Package.json Update: If npm audit fix makes any changes to the

installed packages, it will update the package.json file to

reflect the new package versions and their dependencies.

Lock File Update: It will also update the package-lock.json file

(or npm-shrinkwrap.json for older versions of npm) to ensure that

the dependency versions are locked in, providing a consistent

environment for future installations.

Dependency Tree Restructuring: In some cases, resolving vulnerabilities

might result in changes to the project's dependency tree, including the

installation or removal of certain packages to satisfy version requirements.

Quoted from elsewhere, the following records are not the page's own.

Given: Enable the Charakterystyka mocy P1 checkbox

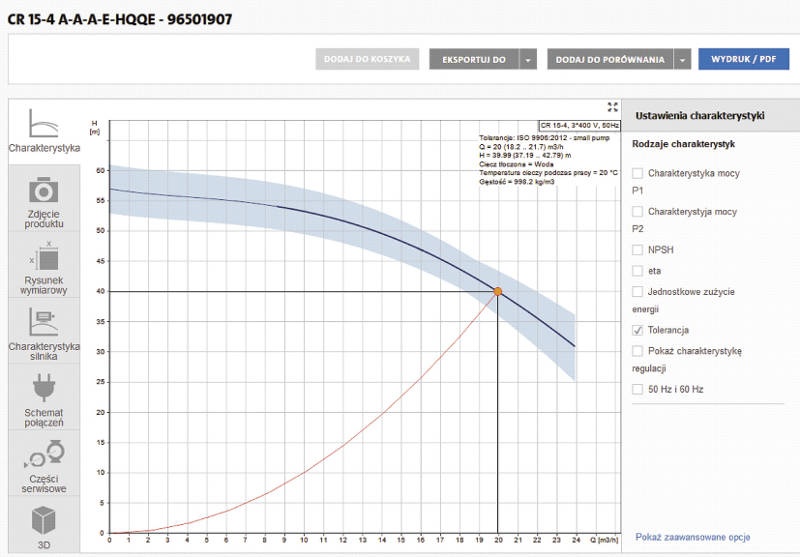Looking at the screenshot, I should point(637,173).
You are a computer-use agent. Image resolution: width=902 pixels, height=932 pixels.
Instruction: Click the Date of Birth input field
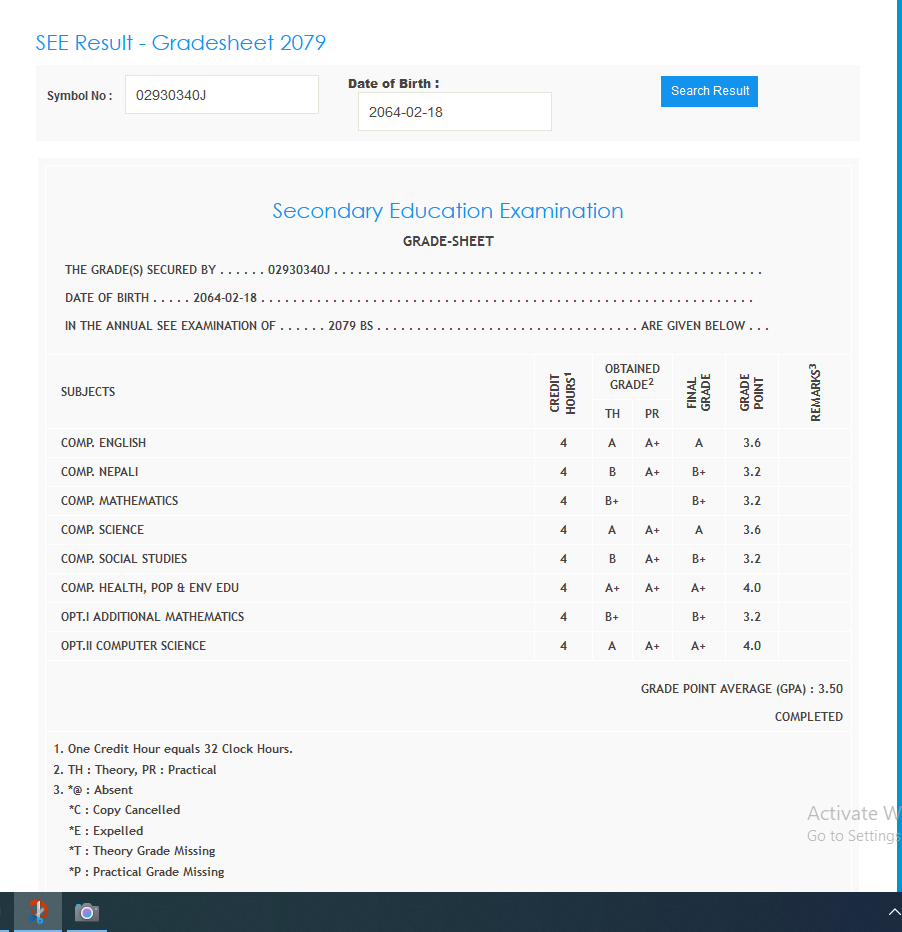(454, 112)
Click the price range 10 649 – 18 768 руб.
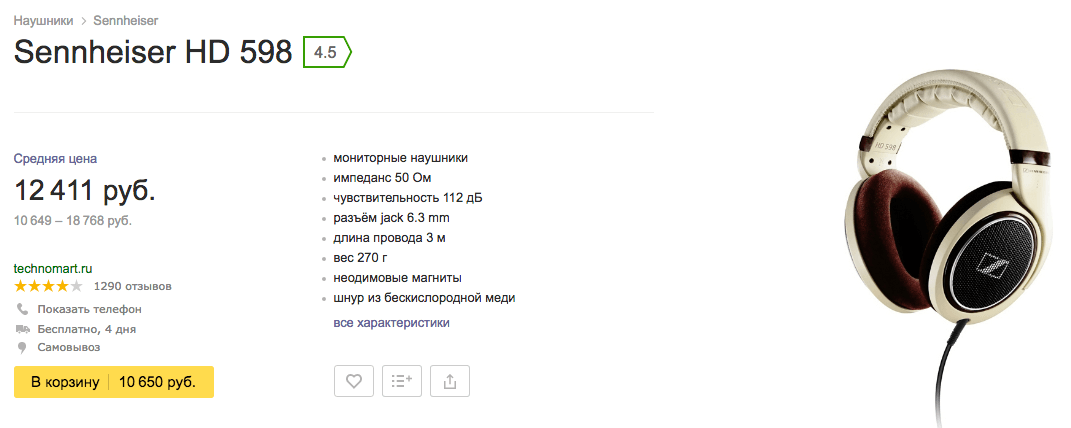1071x428 pixels. [72, 221]
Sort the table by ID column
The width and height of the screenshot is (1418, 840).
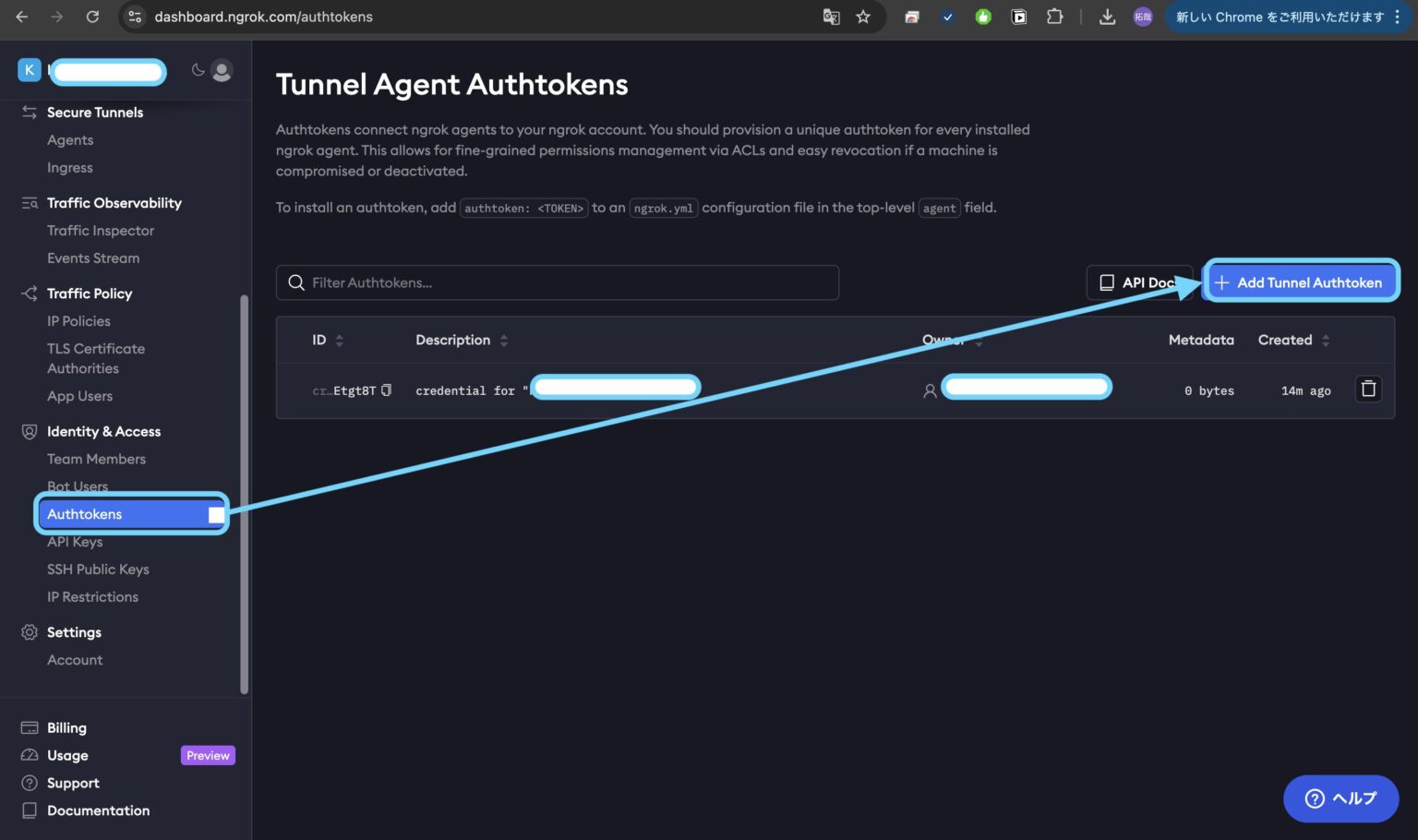pyautogui.click(x=328, y=340)
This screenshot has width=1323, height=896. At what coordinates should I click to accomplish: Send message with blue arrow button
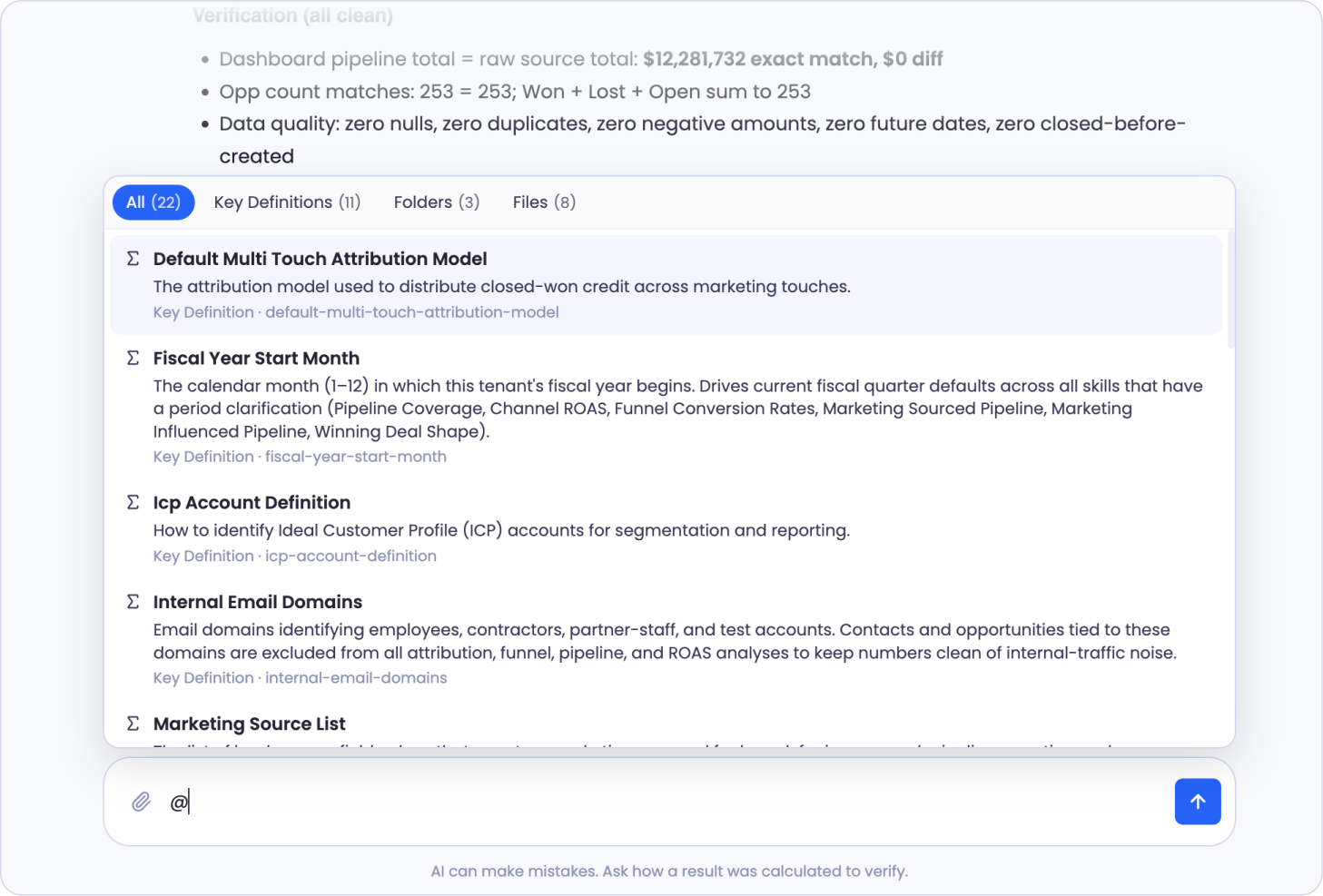click(x=1198, y=802)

It's important to note that while npm audit fix is a handy tool for

automatically fixing vulnerabilities, it may not be able to resolve

all issues. In some cases, you might need to manually update dependencies

or address vulnerabilities by changing the way you use certain packages in

your code.

Keep in mind the following best practices:

Always review the changes proposed by npm audit fix before accepting them,

as updating dependencies could introduce breaking changes to your project.

Make sure to test your application thoroughly after running npm audit fix

to ensure that the updates did not introduce any regressions or compatibility

issues.

Regularly audit your project for vulnerabilities and update dependencies as

new security patches are released. This is an ongoing process to maintain a

secure application.

To run npm audit fix, open your terminal and navigate to your Node.js

project's directory, then run the following command:

npm audit fix

After the command completes its tasks, remember to check the project for any

unintended consequences and verify that your application still functions correctly.